[Source records]

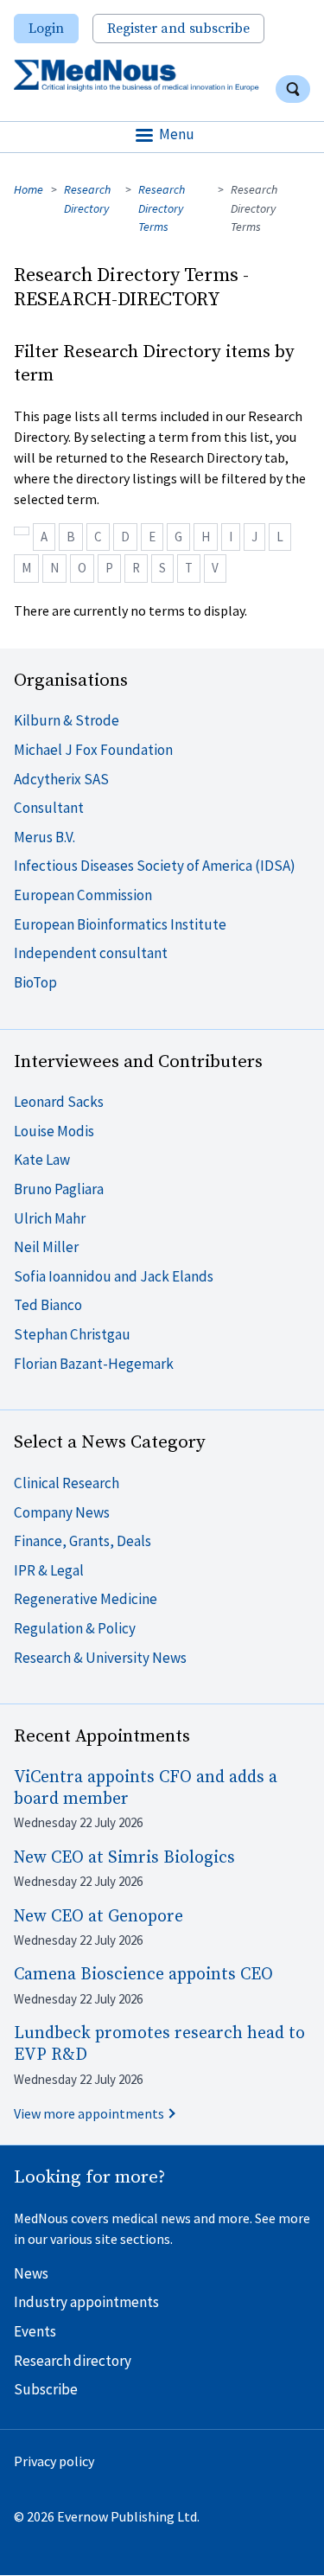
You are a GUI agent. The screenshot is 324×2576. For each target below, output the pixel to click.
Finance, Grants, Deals (82, 1540)
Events (35, 2331)
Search (293, 89)
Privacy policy (54, 2461)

### The task
All entries, top to bottom, should be retyped exactly; the pictures should not be.

### Answer to the exercise
You are a GUI agent. The screenshot is 324×2576. For each target below, output the pixel to click.
Finance, Grants, Deals (82, 1540)
Events (35, 2331)
Search (293, 89)
Privacy policy (54, 2461)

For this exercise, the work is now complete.